Tell us one story you remember that gives you hope for the rebuilding.

COURSEY: This goes a little beyond the rebuilding theme, but I think it’s important.

Since the fire, I have had numerous meetings with builders and developers who are interested in investing in Santa Rosa outside of the burn zones.

These are people who want to create multi-family housing projects in our downtown and transit-oriented neighborhoods. Santa Rosa has been working on creating more housing downtown for several years, but the fire has brought us the attention that is necessary to make that happen.

This is important because, while we need to rebuild the 3,000 homes lost in the fire, we also need to build thousands more units in Santa Rosa — senior housing, affordable housing, student housing.

This interest gives me hope that in five years, we won’t just be back to where we were in 2017; we will have actually made progress in our efforts to provide “Housing for All.”
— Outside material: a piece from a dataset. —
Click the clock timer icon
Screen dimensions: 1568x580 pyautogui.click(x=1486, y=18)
What is your greatest fear for the recovery?

COURSEY: I fear losing the people who make this such a great community.

Whether it’s doctors or teachers or carpenters or firefighters, this fire has affected a wide swath of our city’s fabric. I want the members of each of the 3,000 families burned out of their homes to know that we need them here in Santa Rosa, we want them here and we as a city are going to do everything in our power to make sure they can stay here and thrive here in the future.
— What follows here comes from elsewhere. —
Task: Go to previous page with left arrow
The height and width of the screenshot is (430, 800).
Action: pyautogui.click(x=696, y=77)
What is your greatest hope for the recovery?

COURSEY: That we become a model for how disaster recovery is done right. This fire is unprecedented in California and the U.S.and our recovery effort also should be like nothing seen before.

Within a couple of days of the fire I expressed this sentiment. Santa Rosa and Sonoma County have advantages beyond what other communities have in a time of crisis.
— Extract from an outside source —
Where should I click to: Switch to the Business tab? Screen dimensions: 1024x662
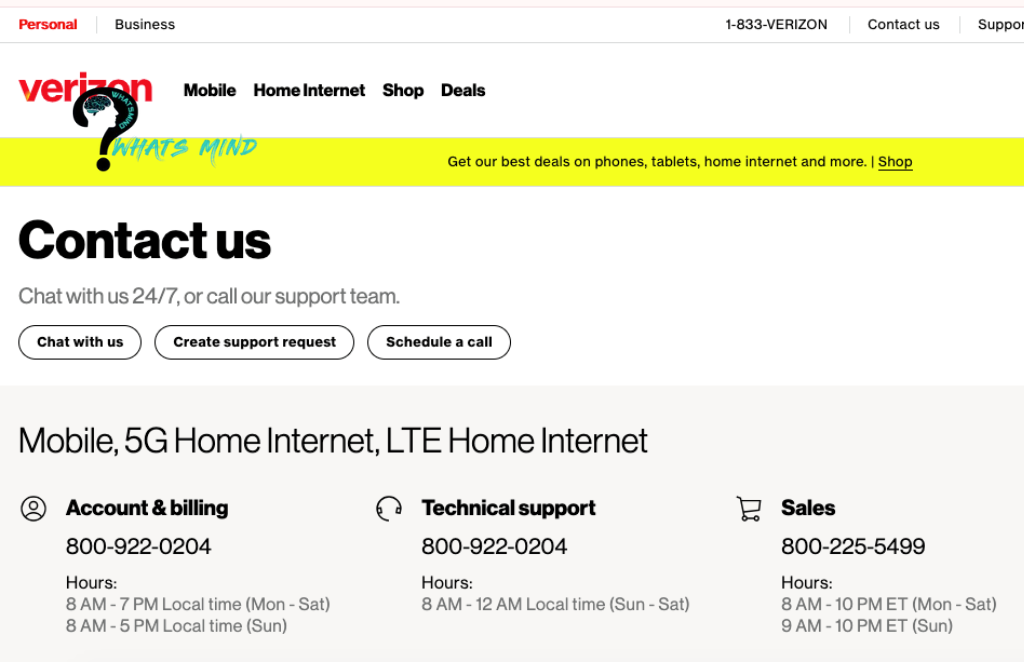[x=145, y=24]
Financial resources and intellectual resources abound here, as does a community spirit of giving and participating and volunteering.

We need to put all of this to work in the next few years.

How can people help?

COURSEY: Don’t forget the feelings you had in the days right after the fire. At that moment, we were all one as a community. If we can hold to that, we can do anything.

Is there something you wanted to convey that you were not asked about?

COURSEY: Please keep in mind that when we are talking about all these big numbers (3,000 homes in Santa Rosa), each one of them represents an individual life and an individual loss.

All of us have ideas about how rebuilding and recovery should happen, but it is those who lost their homes who ultimately will make these decisions.

I hope they plan to rebuild, and to do it soon. I hope they plan to upgrade their homes and take advantage of opportunities to make them more energy efficient and fire resistant.

But right now I just want to support them as they deal with this huge blow, this huge loss. I want to find ways the city can make it easier for them to navigate the complicated road back. And I want to acknowledge that each one of them has the right to choose their own road home.

Anything else?

COURSEY: This has been an incredible number of weeks. I wouldn’t wish it on anyone, but it has offered an education into disaster and its aftermath that at times has made me feel like I’m studying for master’s in disasters.

New layers of complexity reveal themselves every day, from huge issues such as the intergovernmental relations among the many city, county, state and federal agencies involved in response and recovery efforts to intimate details such as the missing remains of a loved one or the story of an elderly couple’s last moments together.

The events of Oct. 8–9 will mark this city forever, but it is the next couple of years that will define who we are in the future.

We need to rebuild our neighborhoods, of course, but we also have an opportunity to strengthen our community. Let’s make sure that Santa Rosa Strong is more than a bumper sticker. Let’s make sure that our response creates a stronger Santa Rosa.